- _Brief_: Starting with the opening line of the material, restate every line word for word, and end on the line containing "Click the 2022 label on time axis".

- _Excerpted data_:
* * * * * * * * *
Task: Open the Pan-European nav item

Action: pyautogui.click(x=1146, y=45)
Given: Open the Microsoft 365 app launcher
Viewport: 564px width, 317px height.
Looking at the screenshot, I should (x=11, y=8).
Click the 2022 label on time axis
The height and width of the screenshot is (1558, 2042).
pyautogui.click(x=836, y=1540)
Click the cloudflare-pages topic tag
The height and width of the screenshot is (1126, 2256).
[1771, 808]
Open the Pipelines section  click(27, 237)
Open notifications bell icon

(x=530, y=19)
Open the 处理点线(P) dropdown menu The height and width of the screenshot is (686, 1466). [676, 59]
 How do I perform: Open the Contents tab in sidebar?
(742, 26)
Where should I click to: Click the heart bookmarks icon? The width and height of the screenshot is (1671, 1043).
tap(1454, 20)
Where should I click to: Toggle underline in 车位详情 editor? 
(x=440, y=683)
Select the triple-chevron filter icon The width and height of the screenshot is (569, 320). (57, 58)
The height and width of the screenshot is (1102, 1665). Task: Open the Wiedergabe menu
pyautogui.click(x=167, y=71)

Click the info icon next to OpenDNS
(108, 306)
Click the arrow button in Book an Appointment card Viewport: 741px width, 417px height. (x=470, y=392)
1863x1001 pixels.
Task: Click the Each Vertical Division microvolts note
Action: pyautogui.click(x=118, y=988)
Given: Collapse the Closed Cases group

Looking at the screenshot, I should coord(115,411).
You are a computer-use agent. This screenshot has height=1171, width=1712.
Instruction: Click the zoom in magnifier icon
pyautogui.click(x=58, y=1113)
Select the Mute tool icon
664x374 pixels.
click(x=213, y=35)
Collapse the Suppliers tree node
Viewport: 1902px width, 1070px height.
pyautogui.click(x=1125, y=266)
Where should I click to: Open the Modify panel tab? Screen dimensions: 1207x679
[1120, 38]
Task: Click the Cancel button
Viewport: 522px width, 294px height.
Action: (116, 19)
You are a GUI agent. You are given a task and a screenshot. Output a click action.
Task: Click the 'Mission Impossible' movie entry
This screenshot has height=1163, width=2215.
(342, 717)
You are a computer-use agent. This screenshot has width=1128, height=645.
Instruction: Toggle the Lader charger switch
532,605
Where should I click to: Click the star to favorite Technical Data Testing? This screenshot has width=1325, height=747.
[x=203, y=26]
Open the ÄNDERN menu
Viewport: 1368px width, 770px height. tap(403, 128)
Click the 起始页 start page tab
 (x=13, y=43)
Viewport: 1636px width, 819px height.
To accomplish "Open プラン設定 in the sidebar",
* * * * * * * * *
- _Solution to the exercise_:
Task: Open the Pan-European nav item

Action: pyautogui.click(x=1146, y=45)
Given: Open the Microsoft 365 app launcher
Viewport: 564px width, 317px height.
Looking at the screenshot, I should (x=11, y=8).
Click the 2022 label on time axis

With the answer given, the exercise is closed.